**Estratto dell'articolo:**
==========

Big George, il milanista juventino tutto genio, potenza e umanità

Weah e i suoi cinque anni al Milan: due scudetti, tantissimi amici, un solo nemico

Il Grande Milan, quello proprio grande per intendersi, l’ha sfiorato, ma certamente non era una squadra scarsa quella in cui arrivò George Weah nel 1995 per andarsene cinque anni dopo, con due scudetti e un Pallone d’Oro (alzato con la maglia rossonera, ma conquistato per metà con quella del Psg). Colpaccio di Adriano Galliani, sbarca a Milanello insieme a Roberto Baggio, con il quale è subito grande sintonia. Ma la strabordante umanità di Big George conquista tutti i compagni e i tifosi milanisti, dei quali diventerà molto rapidamente un idolo. Lui che, nella sua incrollabile sincerità, si dichiara sempe tifoso della Juventus, "perché quella è la squadra di Platini che io guardavo da piccolo, sognando di giocare in Italia".

==========

**Metti in pratica:**
a) Secondo l'articolo su George Weah, con quale giocatore sbarcò a Milanello?
b) Perché, secondo l'articolo su George Weah, il giocatore si dichiarava tifoso della Juventus? Rispondi in una o due frasi.
c) Prosegui l'articolo su George Weah a partire dall'ultima frase riportata.
I dati provengono da una fonte diversa dall'articolo su George Weah.

==========

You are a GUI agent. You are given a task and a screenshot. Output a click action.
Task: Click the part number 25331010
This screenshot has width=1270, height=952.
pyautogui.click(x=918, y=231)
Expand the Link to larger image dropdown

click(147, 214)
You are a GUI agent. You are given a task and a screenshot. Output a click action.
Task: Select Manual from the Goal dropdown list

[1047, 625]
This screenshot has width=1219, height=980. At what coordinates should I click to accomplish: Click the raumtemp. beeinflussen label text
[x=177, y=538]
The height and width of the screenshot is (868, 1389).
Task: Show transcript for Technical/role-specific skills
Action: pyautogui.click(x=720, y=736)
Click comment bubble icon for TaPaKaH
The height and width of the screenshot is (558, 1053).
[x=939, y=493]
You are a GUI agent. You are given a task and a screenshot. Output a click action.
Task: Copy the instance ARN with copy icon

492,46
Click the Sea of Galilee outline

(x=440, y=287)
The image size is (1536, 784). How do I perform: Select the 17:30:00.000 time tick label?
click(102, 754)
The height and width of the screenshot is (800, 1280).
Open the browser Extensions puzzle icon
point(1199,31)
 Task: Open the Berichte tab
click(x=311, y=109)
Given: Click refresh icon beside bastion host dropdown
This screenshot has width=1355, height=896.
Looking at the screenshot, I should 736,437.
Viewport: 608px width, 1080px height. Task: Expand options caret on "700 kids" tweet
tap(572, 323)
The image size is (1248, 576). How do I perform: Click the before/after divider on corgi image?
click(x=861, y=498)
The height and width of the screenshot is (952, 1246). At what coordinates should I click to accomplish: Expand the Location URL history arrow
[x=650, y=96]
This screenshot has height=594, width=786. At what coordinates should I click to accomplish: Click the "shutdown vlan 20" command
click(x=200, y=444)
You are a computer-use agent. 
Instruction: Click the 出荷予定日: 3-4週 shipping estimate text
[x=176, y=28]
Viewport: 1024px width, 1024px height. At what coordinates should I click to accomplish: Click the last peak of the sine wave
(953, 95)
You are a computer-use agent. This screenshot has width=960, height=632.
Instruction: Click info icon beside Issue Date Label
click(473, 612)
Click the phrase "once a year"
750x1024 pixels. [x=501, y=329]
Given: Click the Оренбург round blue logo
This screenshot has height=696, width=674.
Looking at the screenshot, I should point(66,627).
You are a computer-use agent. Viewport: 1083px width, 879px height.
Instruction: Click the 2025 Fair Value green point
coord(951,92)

==========

**Risposte numerate:**
a) Con Roberto Baggio.

b) Weah si dichiarava tifoso della Juventus perché era la squadra di Platini che guardava da piccolo, sognando di giocare in Italia.

c)
George Weah e gli anni al Milan

Glielo perdoneranno, anzi se lo farà perdonare con 147 partite e 58 gol, quasi tutti spettacolari, spesso determinanti. È un fenomeno, Big George, perché unisce un talento tecnico raffinatissimo a una potenza micidiale: piedi impeccabili e fisico mostruoso. Se ne rendono conto i giocatori del Verona, quattro dei quali vengono dribblati da Weah, nella sua corsa inarrestabile da area ad area, prima di segnare uno dei gol più belli della storia del calcio. Corre come un rugbista neozelandese, Big George, ma quando gli avversari gli si parano davanti, danza leggero per saltarli senza perdere il controllo del pallone, che poi scaglia in porta con un diagonale preciso, che ha ancora il fiato e la lucidità per calibrare in modo impeccabile.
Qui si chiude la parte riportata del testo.